Work item:
An exact copy of every record, without the pictures, is what should come back.

------ Provided information ------

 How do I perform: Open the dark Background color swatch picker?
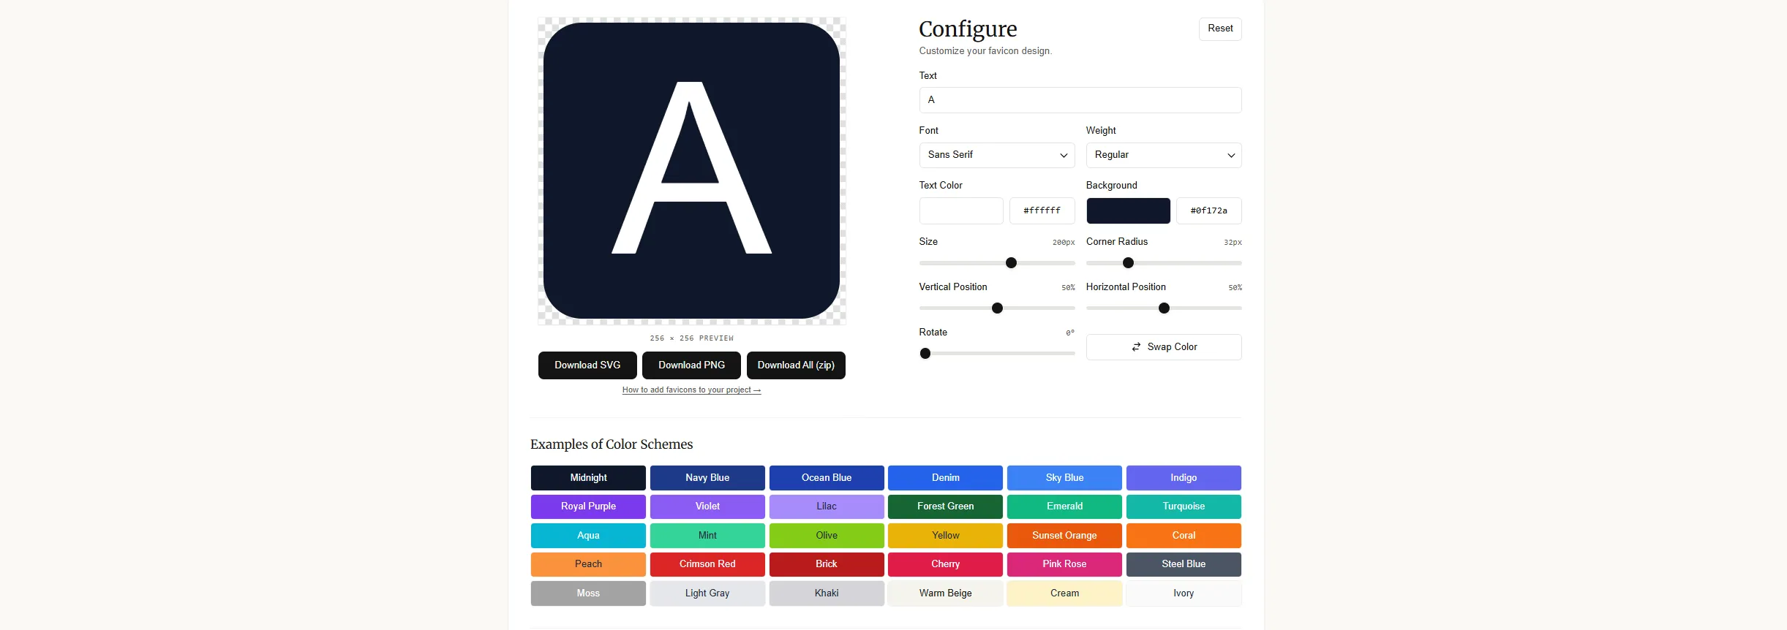coord(1127,210)
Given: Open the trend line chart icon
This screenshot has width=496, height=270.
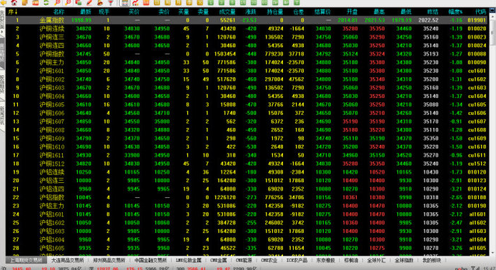Looking at the screenshot, I should tap(135, 3).
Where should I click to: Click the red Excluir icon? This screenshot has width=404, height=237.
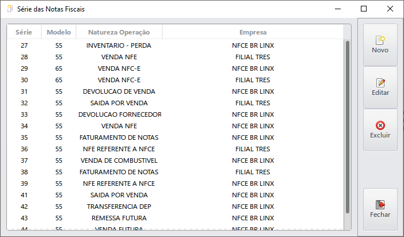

------

Answer to this exercise:
 How do I perform: Open the dark Background color swatch picker?
coord(1127,210)
Given: Open the trend line chart icon
This screenshot has width=496, height=270.
Looking at the screenshot, I should tap(135, 3).
Where should I click to: Click the red Excluir icon? This screenshot has width=404, height=237.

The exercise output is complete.